Sunday, March 29, 2020


Worth another look




The Automotive Driving Museum located in El Segundo California (near the LAX airport) has several spectacular nineteen thirties luxury cars, including this Weymann bodied 1930 Stutz Monte Carlo, a four-door sedan produced decades before Chevrolet’s coupe of the same name. We featured this car several years ago, but it’s worth another look.   



This four-door Stutz Monte Carlo Sedan is powered by a 287-cubic inch "Vertical Eight" 8-cylinder engine mounted in a chassis equipped with four-wheel hydraulic brakes. This car one of three built sold for $4,495 when new in 1930.

The Weymann body was a patented design system that used a jointed wood frame covered in fabric. It was popular because the body system reduced the usual squeaks and rattles of metallic bodies and improved performance because of the body's lighter weight.  




After World War I French test pilot Charles Weymann who held dual American and French citizenship (both his parents were American citizens) used his knowledge of aircraft manufacturing techniques learned when he worked for Nieuport  and developed a patented system for fabric covered automobile bodies. 

He opened his first factory in Paris in 1921 and through the roaring twenties the market for Weymann fabrics bodies grew quickly and Weymann licensed his system to many of Europe's most prestigious manufacturers. Weymann opened a factory in Indianapolis Indiana in 1928 that was devoted to building custom bodies for Stutz automobiles.



Early in the new decade of the nineteen thirties, the automobile buying public tastes shifted to high-gloss painted bodies and the Weymann fabric bodies with their matte finish fell out of fashion. Weymann's Paris factory closed in 1930 followed by the Indianapolis factory in 1931 making this 1930 Stutz one of the last of its breed.

All photos by the author




Monday, March 2, 2020


Mazda's first "rotary rocket" 



On display at the Blackhawk Museum in Danville is a stunningly restored example of a 1968 Mazda Cosmo 110 A Series 1 coupe, the first car produced by the Japanese automaker that used the eccentric rotary design Wankel engine which the company made famous.

The Wankel rotary engine was envisioned German engineer Felix Wankel, who patented his engine design in 1929 and produced his first working prototype in 1957. Wankel’s creation offered the advantages of compact design and lighter weight over conventional connecting rod/crankshaft reciprocating engine designs. Wankel’s employer, the German car manufacturer NSU built the first Wankel powered car but also licensed the engine design to Mazda in 1961.



Mazda introduced the prototype Cosmo coupe at the Tokyo Motor Show in 1964, and after solving reliability problems with the engine production began in 1967. The first Cosmos were powered by a twin-rotor engine that developed 110 horsepower (thus the name of the car 110A), but in 1968 introduced the Cosmo series 2 which was fitted with a more powerful rotary engine that developed 126 horsepower. All Cosmos featured manual transmissions, the series 1 cars, a 4-speed box and the series 2 cars equipped with five-speed transmissions.

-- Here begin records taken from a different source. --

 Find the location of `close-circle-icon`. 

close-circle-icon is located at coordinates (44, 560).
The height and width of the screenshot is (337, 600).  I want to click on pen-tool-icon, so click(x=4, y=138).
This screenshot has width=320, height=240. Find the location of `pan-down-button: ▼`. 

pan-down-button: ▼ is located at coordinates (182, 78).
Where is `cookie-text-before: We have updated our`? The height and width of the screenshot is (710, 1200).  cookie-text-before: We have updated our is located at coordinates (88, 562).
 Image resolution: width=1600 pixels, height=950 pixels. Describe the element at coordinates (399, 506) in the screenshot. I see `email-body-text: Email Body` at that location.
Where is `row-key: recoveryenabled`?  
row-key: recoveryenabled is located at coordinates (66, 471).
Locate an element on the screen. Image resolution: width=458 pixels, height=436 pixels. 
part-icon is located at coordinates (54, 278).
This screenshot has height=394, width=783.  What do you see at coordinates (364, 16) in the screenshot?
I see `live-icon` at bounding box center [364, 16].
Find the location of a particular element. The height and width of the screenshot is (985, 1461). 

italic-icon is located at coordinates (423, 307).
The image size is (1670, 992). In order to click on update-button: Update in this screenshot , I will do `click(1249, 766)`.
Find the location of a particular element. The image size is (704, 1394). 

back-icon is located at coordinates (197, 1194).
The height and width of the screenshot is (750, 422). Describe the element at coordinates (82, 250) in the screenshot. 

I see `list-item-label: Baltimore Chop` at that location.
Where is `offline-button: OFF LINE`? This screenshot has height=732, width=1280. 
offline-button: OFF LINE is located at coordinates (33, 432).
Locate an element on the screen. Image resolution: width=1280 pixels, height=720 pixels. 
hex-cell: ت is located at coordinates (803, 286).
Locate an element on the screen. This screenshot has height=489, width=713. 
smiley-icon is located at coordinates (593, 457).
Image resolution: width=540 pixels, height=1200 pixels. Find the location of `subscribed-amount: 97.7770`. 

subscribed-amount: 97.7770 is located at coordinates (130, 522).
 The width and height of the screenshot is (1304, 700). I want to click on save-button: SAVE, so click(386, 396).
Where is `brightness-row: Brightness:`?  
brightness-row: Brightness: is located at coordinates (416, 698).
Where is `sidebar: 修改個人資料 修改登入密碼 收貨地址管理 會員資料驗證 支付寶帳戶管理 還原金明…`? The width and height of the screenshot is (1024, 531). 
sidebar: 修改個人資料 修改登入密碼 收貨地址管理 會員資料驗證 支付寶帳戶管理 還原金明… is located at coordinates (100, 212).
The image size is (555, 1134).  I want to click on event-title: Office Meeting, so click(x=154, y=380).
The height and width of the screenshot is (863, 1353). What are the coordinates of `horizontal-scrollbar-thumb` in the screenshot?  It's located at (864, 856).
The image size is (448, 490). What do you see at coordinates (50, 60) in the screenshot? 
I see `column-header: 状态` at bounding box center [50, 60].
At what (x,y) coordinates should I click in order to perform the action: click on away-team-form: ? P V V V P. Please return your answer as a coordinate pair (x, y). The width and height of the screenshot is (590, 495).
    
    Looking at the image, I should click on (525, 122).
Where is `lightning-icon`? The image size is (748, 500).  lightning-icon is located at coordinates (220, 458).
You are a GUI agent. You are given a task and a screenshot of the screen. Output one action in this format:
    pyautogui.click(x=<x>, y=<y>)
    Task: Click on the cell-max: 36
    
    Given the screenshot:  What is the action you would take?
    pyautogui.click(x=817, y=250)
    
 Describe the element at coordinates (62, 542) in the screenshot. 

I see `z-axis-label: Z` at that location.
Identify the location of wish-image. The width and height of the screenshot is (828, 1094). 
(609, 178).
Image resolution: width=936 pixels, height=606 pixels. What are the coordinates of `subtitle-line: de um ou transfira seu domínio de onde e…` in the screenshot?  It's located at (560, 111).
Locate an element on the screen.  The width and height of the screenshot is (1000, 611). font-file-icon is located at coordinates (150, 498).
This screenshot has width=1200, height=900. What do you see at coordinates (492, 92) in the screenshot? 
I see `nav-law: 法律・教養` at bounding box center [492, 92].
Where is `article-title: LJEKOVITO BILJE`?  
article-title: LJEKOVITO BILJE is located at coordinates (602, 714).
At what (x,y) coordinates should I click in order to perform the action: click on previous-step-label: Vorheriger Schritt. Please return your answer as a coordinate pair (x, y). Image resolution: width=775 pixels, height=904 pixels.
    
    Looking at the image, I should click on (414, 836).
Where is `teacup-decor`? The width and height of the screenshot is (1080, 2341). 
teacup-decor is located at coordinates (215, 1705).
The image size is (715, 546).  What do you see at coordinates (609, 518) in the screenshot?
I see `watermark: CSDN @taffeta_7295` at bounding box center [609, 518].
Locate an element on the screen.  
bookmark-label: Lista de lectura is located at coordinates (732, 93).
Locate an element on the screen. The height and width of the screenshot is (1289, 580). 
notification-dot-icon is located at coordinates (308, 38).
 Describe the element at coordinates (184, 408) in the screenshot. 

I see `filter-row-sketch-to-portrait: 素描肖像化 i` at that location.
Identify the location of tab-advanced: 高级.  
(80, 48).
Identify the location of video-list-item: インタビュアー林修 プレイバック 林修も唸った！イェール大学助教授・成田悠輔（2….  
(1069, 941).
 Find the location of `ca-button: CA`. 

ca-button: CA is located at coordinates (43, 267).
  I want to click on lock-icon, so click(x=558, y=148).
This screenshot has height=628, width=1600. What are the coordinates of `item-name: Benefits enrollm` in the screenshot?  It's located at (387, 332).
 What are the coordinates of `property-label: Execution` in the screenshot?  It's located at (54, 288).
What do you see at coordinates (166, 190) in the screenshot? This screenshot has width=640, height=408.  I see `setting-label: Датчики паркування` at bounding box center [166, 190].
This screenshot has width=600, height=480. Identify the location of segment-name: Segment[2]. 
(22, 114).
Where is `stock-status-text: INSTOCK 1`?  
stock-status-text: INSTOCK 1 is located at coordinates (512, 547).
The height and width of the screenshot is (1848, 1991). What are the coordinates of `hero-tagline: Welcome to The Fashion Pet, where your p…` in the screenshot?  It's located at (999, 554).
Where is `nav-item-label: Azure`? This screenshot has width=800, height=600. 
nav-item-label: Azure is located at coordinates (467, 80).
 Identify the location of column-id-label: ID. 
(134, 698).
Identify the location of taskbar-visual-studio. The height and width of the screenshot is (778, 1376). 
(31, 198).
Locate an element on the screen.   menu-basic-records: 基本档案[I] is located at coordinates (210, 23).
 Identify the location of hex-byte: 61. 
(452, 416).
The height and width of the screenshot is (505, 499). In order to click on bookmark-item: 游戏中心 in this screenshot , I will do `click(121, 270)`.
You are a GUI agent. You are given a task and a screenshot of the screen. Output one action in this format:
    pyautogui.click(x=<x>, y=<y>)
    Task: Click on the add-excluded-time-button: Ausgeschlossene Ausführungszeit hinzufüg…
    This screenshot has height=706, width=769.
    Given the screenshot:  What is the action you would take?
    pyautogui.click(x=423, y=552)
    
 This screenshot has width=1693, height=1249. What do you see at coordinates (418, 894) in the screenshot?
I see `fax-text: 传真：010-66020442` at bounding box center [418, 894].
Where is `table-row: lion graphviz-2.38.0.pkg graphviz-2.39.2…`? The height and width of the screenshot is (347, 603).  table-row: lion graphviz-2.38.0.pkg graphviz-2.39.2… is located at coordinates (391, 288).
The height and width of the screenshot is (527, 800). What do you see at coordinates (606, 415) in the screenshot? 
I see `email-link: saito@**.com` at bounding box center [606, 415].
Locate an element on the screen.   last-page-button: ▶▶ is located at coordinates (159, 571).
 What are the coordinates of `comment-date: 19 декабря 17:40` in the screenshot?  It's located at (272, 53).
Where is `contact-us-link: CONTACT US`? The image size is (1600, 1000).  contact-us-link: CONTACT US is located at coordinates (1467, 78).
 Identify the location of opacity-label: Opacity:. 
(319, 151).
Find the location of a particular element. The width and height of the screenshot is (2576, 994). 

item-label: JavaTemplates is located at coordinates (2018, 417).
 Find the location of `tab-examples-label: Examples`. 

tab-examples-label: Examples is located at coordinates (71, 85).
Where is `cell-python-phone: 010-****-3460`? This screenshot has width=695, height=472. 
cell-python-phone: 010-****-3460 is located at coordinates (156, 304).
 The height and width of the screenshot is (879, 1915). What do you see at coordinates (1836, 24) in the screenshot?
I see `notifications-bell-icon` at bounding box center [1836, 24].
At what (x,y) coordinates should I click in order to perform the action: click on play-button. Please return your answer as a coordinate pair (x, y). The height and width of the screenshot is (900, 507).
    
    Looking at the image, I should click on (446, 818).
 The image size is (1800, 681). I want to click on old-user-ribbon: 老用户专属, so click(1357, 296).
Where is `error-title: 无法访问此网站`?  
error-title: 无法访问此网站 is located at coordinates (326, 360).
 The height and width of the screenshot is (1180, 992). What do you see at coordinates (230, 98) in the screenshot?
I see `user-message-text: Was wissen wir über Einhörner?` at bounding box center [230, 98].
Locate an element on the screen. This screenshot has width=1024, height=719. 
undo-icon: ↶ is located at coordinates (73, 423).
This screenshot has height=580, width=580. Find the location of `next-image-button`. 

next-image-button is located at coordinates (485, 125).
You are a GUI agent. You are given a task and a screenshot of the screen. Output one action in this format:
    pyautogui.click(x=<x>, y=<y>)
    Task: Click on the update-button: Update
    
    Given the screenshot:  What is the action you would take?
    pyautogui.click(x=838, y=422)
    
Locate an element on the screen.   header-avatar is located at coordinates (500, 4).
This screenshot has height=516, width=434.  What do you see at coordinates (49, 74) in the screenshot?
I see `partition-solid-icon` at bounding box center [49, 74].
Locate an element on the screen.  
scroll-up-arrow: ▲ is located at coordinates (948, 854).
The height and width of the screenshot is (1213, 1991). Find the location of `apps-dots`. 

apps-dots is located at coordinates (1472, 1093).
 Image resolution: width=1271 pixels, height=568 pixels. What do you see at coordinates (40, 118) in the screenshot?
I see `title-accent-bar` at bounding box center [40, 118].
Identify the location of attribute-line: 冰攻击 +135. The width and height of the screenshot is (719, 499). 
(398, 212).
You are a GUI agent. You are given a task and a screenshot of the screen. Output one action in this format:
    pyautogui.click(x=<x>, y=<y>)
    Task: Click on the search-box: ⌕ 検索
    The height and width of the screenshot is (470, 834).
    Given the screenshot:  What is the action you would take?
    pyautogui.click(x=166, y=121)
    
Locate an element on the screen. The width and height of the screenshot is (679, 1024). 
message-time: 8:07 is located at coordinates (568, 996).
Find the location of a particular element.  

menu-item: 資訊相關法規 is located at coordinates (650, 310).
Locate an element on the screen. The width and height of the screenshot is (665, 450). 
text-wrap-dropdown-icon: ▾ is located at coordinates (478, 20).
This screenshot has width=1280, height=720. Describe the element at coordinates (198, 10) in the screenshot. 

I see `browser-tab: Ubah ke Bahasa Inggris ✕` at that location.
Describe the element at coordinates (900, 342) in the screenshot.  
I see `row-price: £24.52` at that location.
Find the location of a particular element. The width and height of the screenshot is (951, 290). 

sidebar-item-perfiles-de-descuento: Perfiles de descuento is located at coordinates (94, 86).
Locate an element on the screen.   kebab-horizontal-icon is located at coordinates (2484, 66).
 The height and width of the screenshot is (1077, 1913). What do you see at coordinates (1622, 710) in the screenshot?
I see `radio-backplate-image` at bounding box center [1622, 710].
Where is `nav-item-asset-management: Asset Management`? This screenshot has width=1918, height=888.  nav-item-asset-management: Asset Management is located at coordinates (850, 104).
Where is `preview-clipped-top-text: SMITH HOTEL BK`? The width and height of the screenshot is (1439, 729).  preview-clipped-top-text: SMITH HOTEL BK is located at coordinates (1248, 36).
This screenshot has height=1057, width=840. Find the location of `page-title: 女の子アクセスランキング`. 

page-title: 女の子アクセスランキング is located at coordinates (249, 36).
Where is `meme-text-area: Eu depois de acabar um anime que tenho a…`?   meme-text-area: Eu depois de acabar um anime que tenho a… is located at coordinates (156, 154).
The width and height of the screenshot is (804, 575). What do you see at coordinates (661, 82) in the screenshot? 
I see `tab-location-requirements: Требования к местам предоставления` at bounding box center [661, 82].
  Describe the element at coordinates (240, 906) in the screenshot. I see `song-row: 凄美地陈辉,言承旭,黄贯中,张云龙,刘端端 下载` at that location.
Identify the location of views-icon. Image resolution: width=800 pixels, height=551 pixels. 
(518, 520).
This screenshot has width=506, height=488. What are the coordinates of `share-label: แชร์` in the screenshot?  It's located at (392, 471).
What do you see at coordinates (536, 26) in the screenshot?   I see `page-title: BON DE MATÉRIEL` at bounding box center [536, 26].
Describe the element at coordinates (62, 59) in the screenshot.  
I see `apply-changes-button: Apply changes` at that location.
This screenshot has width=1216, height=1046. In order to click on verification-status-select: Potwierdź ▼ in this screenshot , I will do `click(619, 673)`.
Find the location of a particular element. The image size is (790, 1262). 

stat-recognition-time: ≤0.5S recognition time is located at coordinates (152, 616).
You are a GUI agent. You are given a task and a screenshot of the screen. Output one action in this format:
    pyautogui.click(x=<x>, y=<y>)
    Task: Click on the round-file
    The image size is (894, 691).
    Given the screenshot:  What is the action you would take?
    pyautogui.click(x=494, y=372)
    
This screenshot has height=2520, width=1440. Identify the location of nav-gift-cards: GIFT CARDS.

Mazda raced the 110A Cosmo Series 1 in only one race, the 1968 Marathon de la Route 84-hour endurance race on the torturous German Nürburgring circuit. Two Cosmos were entered to prove the rotary engine’s durability. One car, driven by an all-Japanese team, did not finish after an axle broke, but the second car piloted by a team of Belgian drivers finished the 84-hour grind in fourth place, albeit 12 laps behind the winning Porsche 911.       

The car shown at Blackhawk is a rare series 1, one of only 343 series 1 cars produced. The car is white with a black trimmed interior with black and white hounds-tooth cloth seat inserts and right-hand drive. The car was “resto-modded” in Japan in 2008; while it appears stock on the exterior, this car has an upgraded RX-7 engine, transmission and disc brakes and is fitted with aftermarket 15-wheel alloy wheels.

By the time Mazda ended production of the 110A Cosmo in the Fall of 1972, 1,176 of the hand-built cars had been built.  Mazda would go on to build nearly 2 million rotary powered cars and use a rotary powered car to win the 24 hours of LeMans in 1991 but produced its last RX-8 sports car in 2012.